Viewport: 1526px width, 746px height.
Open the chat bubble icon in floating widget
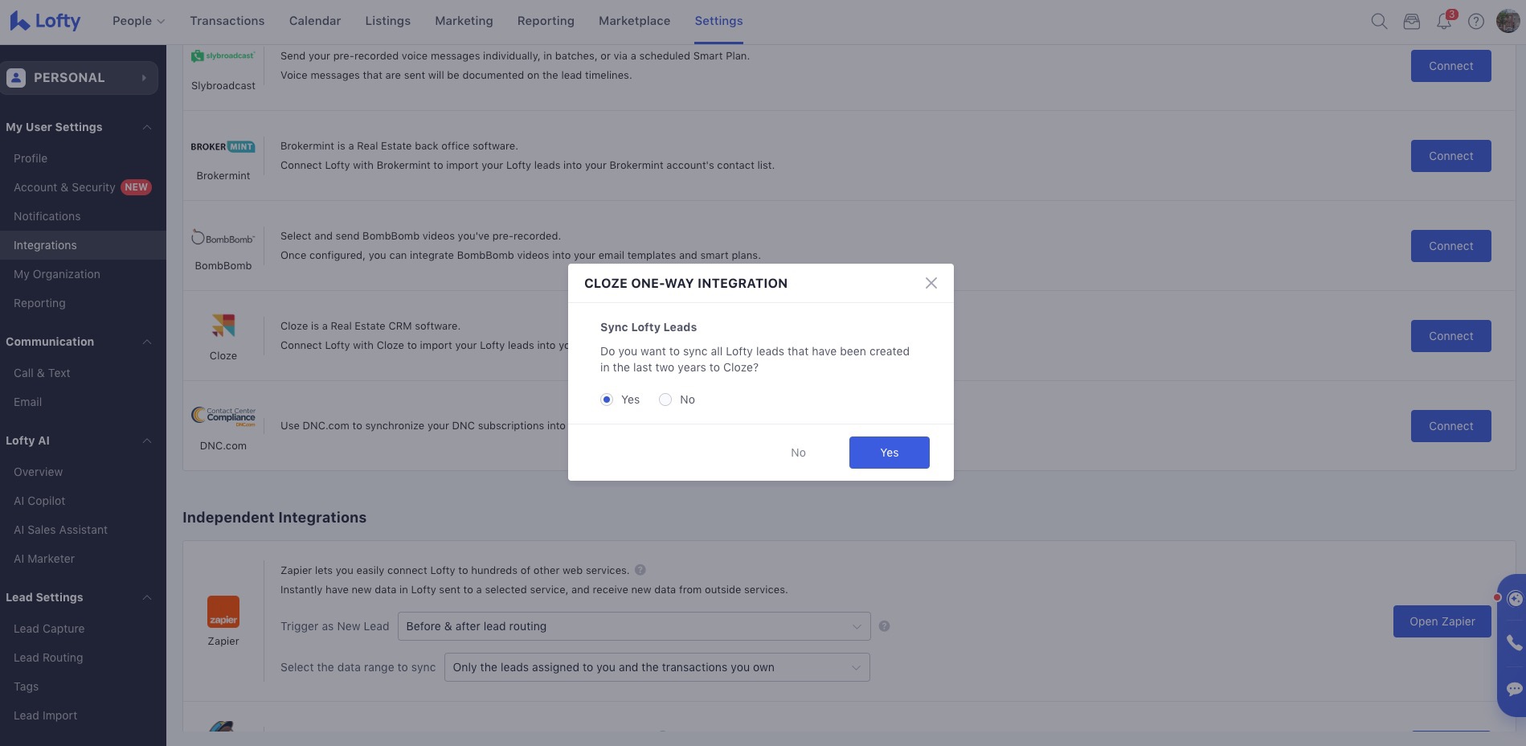(1514, 689)
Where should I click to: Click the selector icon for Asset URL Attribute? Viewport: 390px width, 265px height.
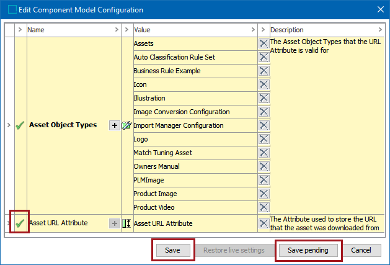(x=126, y=223)
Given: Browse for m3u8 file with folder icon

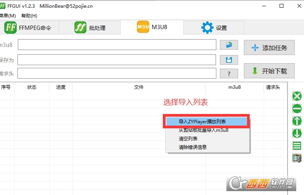Looking at the screenshot, I should [229, 45].
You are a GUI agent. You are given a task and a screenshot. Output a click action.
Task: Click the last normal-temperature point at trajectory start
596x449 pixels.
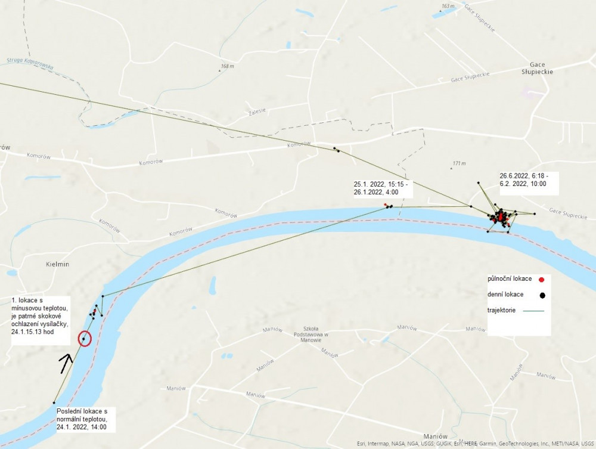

_TASK ITEM_. Give back the whole listing exactly as it stands. No pictures belong in the copy.

_SOLUTION TO THIS TASK_.
Viewport: 1526px width, 746px height.
Open the chat bubble icon in floating widget
(1514, 689)
Where should I click to: Click the selector icon for Asset URL Attribute? Viewport: 390px width, 265px height.
(x=126, y=223)
Given: Browse for m3u8 file with folder icon

Looking at the screenshot, I should [229, 45].
You are a GUI agent. You are given a task and a screenshot. Output a click action.
Task: Click the last normal-temperature point at trajectory start
596x449 pixels.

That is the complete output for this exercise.